El Pentágono retiró este jueves de su cargo al capitán del portaviones estadounidense Theodore Roosevelt, afectado por un brote de coronavirus, destacando el mal manejo por parte del oficial de las comunicaciones sobre cómo la enfermedad se esparcía por el barco.

El secretario interino de la Marina de Estados Unidos, Thomas Modly, dijo que el capitán Brett Crozier actuó erróneamente al distribuir a una amplia gama de personas copias de una emotiva carta de cuatro páginas que describe la amenaza del brote para los casi cinco mil marineros del barco, permitiendo que se filtrara a principios de esta semana a medios estadounidenses, antes de que lo vieran altos funcionarios de Defensa.

Modly dijo que si bien hasta el momento ha habido 114 casos de coronavirus en la tripulación, ninguno ha sido grave y Crozier exageró la situación al sugerir que los marineros iban a morir sin una acción rápida.

Brett Crozier «demostró tener un juicio extremadamente deficiente en el medio de una crisis» en su manejo de la carta, dijo Modly.

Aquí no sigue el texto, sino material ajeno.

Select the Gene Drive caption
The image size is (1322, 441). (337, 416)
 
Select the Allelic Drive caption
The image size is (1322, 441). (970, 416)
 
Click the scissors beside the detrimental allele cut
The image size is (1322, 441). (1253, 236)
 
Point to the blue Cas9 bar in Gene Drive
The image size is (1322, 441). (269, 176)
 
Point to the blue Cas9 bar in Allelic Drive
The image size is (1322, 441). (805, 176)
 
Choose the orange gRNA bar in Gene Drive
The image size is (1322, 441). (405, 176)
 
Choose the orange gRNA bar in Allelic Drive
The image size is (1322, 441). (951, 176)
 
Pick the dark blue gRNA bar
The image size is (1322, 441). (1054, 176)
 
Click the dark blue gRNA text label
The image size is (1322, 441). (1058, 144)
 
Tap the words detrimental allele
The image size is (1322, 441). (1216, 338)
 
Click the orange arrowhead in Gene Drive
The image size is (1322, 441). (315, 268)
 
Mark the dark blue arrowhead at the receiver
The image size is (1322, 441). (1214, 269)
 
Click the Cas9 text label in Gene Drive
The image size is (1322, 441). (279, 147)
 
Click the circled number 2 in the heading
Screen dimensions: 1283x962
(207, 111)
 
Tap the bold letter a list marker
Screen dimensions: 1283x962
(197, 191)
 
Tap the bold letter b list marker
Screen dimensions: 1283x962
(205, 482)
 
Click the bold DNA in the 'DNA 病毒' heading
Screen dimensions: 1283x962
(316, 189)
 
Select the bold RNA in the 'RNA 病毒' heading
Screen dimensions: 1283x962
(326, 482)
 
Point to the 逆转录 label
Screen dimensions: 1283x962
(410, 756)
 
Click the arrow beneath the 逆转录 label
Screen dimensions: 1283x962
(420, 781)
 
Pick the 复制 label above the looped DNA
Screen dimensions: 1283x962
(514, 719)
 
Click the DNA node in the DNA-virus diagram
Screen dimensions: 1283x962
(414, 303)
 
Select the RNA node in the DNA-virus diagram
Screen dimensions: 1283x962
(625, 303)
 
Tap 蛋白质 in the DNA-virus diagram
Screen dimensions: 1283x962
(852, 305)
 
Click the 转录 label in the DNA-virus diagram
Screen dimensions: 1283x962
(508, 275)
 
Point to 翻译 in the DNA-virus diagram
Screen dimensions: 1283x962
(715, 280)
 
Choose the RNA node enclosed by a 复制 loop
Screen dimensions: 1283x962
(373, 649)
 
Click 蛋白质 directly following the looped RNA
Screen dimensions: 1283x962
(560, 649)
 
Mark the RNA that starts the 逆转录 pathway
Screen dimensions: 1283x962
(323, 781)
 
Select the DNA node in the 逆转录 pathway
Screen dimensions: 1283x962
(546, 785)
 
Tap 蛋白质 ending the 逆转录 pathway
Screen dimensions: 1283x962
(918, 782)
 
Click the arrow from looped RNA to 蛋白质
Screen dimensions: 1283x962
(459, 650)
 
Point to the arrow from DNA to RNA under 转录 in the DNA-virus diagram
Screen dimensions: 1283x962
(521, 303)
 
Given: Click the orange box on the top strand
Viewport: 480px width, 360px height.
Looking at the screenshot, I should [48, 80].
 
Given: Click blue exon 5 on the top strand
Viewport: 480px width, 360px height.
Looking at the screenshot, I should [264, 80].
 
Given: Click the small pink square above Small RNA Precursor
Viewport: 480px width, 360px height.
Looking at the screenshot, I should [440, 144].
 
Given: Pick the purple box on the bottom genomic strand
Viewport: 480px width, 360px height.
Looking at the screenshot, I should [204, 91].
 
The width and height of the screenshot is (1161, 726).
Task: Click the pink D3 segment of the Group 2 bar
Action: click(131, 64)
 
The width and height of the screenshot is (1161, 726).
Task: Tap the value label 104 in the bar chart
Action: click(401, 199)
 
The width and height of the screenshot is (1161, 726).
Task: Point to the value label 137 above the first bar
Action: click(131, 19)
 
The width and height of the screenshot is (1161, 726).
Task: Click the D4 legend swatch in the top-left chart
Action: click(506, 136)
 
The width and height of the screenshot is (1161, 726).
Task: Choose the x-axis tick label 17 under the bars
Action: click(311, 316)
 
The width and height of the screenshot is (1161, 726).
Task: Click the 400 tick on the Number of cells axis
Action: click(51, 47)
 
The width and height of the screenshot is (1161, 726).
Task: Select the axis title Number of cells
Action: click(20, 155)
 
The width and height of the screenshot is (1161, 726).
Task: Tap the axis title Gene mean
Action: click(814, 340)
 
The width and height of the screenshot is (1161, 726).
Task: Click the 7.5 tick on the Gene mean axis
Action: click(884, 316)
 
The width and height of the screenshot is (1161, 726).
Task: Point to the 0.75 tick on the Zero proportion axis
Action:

«Tergiversó los hechos de lo que estaba pasando en el barco» y creó «un poco de pánico» que era innecesario, dijo.

«No tengo dudas de que el capitán Crozier hizo lo que pensó que era lo mejor para la seguridad y el bienestar de su tripulación», dijo Modly, pero «desafortunadamente, hizo lo contrario».

Además de asustar a las familias de los marineros, «suscitó preocupación sobre las capacidades operacionales y la seguridad de ese barco, que podría haber envalentonado a nuestros adversarios para buscar ventaja», señaló.

El Roosevelt, uno de los dos portaviones de la Marina de Estados Unidos en el Pacífico occidental, ahora está atracado en la isla estadounidense de Guam, donde la mayoría de la tripulación era desembarcada y trasladada un alojamiento en la costa para descontaminar el buque.

La Marina dijo que el Contralmirante Carlos Sardiello, un excapitán del Roosevelt, reemplazará a Crozier.

Al marginar al Roosevelt, el brote de coronavirus obstaculizó un activo clave en la respuesta militar de Estados Unidos, aunque los funcionarios de Defensa dicen que no hay amenazas estratégicas inmediatas y que el barco puede salir al mar rápidamente si es necesario.

A principios de esta semana, el secretario de Defensa, Mark Esper, dijo que las fuerzas armadas de los adversarios también están siendo desafiadas por la COVID-19.